RISC OS, by tradition, uses a Fully Descending stack. When writing in APCS assembler, it is common to set your stack pointer to the end of application space and
then use a Full Descending stack. If you are working with a high level language (either BASIC or C), then you don’t get a choice.
The stack pointer (traditionally R13) points to the end of a fully descending stack. You must continue this format, or create and manage your own stack (if
you’re the sort of die-hard person that would do something like this!).
'base' is the register containing the address to begin with. Traditionally under RISC OS, the stack pointer is R13, though you can use any available register except R15.
If you would like the stack pointer to be updated with the new register contents, simply set the write-back bit by following the stack pointer register with an '!'.
The register list is given in {curly brackets}. It doesn’t matter what order you specify the registers in, they are stored from lowest to highest.
As a single bit determines whether or not a register is saved, there is no point to trying to specify it twice.
A side effect of this is that code such as:
STMFD R13!, {R0, R1}
LDMFD R13!, {R1, R0}
will not swap the contents of two registers.
A useful shorthand has been provided. To encompass a range of registers, simply say the first and the last, and put a dash between them.
For example R0-R3 is identical to R0, R1, R2, R3, only tidier and saner...
When R15 is stored to memory, the PSR bits are also saved. When R15 is reloaded, the PSR bits are NOT restored unless you request it.
The method of requesting is to follow the register list with a '^'.
STMFD R13!, {R0-R12, R14}
...
LDMFD R13!, {R0-R12, PC}
This saves all registers, does some stuff, then reloads all registers. PC is loaded from R14 which was probably set by a BL instruction or some-such. The PSR flags are untouched.
STMFD R13!, {R0-R12, R14}
...
LDMFD R13!, {R0-R12, PC}^
This saves all registers, does some stuff, then reloads all registers. PC is loaded from R14 which was probably set by a BL instruction. The PSR flags are updated.
Warning: This code is not 32 bit compliant. You need to use MRS and MSR to handle the PSR. You cannot use the '^' suffix.
Note that in both examples, R14 is loaded directly into PC. This saves the need to MOV(S) R14 into R15.

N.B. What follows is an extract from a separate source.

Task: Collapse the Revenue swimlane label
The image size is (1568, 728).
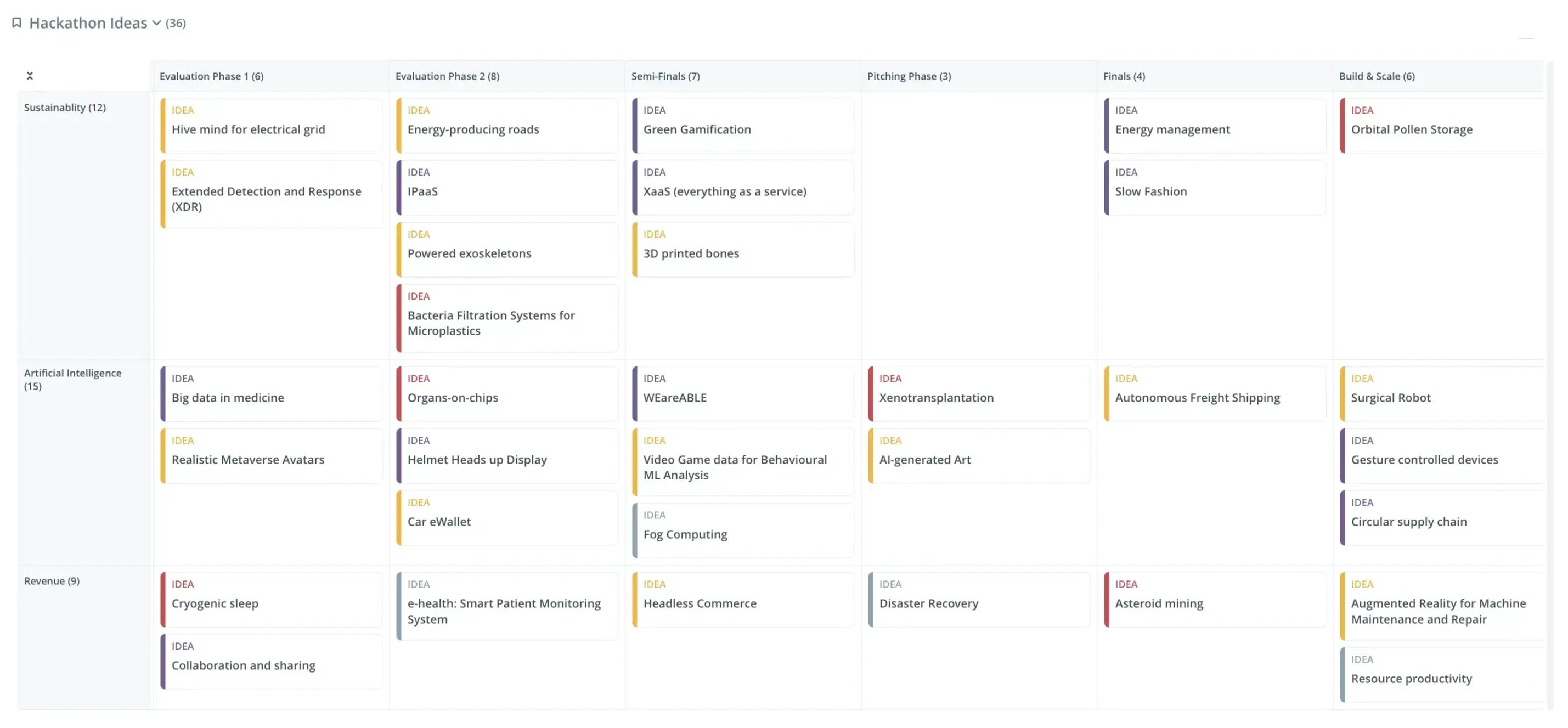Action: (52, 580)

Warning: Using MOVS PC, ... is not 32 bit compliant. You need to use MRS and MSR to handle the PSR.
ldr Rd := (int32)[addr]
str (int32)[addr] := Rd
ldrb Rd:=(uint8)[addr] (zero-extended)
strb (uint8)[addr] := (uint8)Rd
ldrh Rd:=(uint16)[addr] (zero-extended)
strh (uint16)[addr] := (uint16)Rd
ldrsb Rd:=(int8)[addr] (sign-extended)
ldrsh Rd:=(int16)[addr] (sign-extended)
NB no strsb or strsh since strb/h store both signed and unsigned ones
Copy a block of memory:
=======================
r9: address of src, r10: address of dest, r11: end of src (r11>r9)
loop: ldmia r9! {r0-r7}
stmia r10! {r0-r7}
cmp r9,r11
bne loop ; (PL I would have said BL, might need some kind of shift-loops...)
Erm...: You cannot use MOVS PC, R14 or LDMFD R13!, {registers, PC}^ in 32 bit code.